NPCA submitted the following position to members of the Senate Committee on Environment and Public Works ahead of hearings scheduled for the week on May 15, 2017.
NPCA shared the following recommendations related to addressing the serious infrastructure needs of the national parks.
The National Park System, second only to the Department of Defense in the amount of infrastructure it manages, is at the pinnacle of this country’s heritage preservation and, not to mention, tourist attractions. Caring for these many resources requires consistent and sufficient funding. Unfortunately, the park service has not been receiving this funding and currently there is an $11.9 billion backlog of overdue repairs facing the parks.
The overdue repairs have taken a toll on everything from the safety of park roads, bridges, and water systems, to the protection of historic artifacts, challenging the Park Service’s ability to provide enjoyable experiences for park visitors. In FY15, the latest year for which reliable numbers are available, the park service needed $820 million just to keep the backlog from growing, but received only $473 million, or 58 cents for every dollar the agency needed just to keep the problem from growing worse.
Complicating the challenge of fixing deteriorating infrastructure is the surge in park visitation. National parks saw a 7% increase and received more than 330 million visits in 2016 that generated $32 billion for the U.S. economy in 2015. For every dollar Congress invests in the National Park Service, $10 is returned to the American economy, with much of that money directly benefiting parks’ gateway communities.
National park transportation infrastructure is wholly the responsibility of the federal government and deserves and depends upon robust federal funding. It also should be first in line for any new funding that is generated by the federal government. Many innovative financing options are being put forward to pay for fixing this nation’s infrastructure. It is critical that the final mix includes options that are applicable to national parks and other public lands. Below are some options that are being discussed and their applicability to national parks:
Public-Private Partnerships – The National Park Service already uses public-private partnerships in its concession management agreements. Some types of PPP agreements, such as leasebacks, are simply not appropriate for national parks because they would allow private entities to own parts of national parks.
Tolling – Tolling is currently prohibited in national parks through the Federal Lands Recreation Enhancement Act of 1996. With the exception of the five national parkways in the greater Washington, DC area (Baltimore-Washington, George Washington Memorial, Clara Barton, Rock Creek, Suitland) that largely serve as commuter routes, the seasonal and limited volume on most park roads would not make tolling cost-effective.

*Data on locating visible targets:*
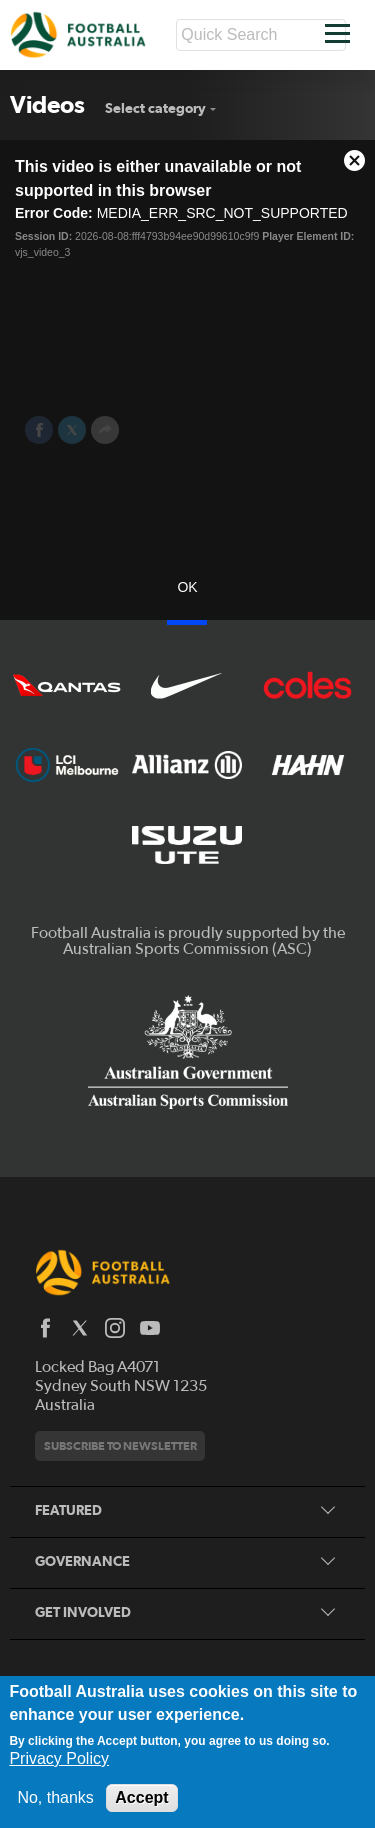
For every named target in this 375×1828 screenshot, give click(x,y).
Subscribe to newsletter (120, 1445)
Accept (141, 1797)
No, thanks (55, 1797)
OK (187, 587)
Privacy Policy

*Directions:*
a - In the text on national park funding, transcribe everything from "NPCA submitted the" down to "the national parks.".
b - Format the rows above as a Markdown table with the columns No. and Entry, giving each line of the rows its number and text and skipping blank lines. Leave the pictures out.

*Answers:*
a -
NPCA submitted the following position to members of the Senate Committee on Environment and Public Works ahead of hearings scheduled for the week on May 15, 2017.
NPCA shared the following recommendations related to addressing the serious infrastructure needs of the national parks.

b -
| No. | Entry |
|---|---|
| 1 | For every named target in this 375×1828 screenshot, give click(x,y). |
| 2 | Subscribe to newsletter (120, 1445) |
| 3 | Accept (141, 1797) |
| 4 | No, thanks (55, 1797) |
| 5 | OK (187, 587) |
| 6 | Privacy Policy |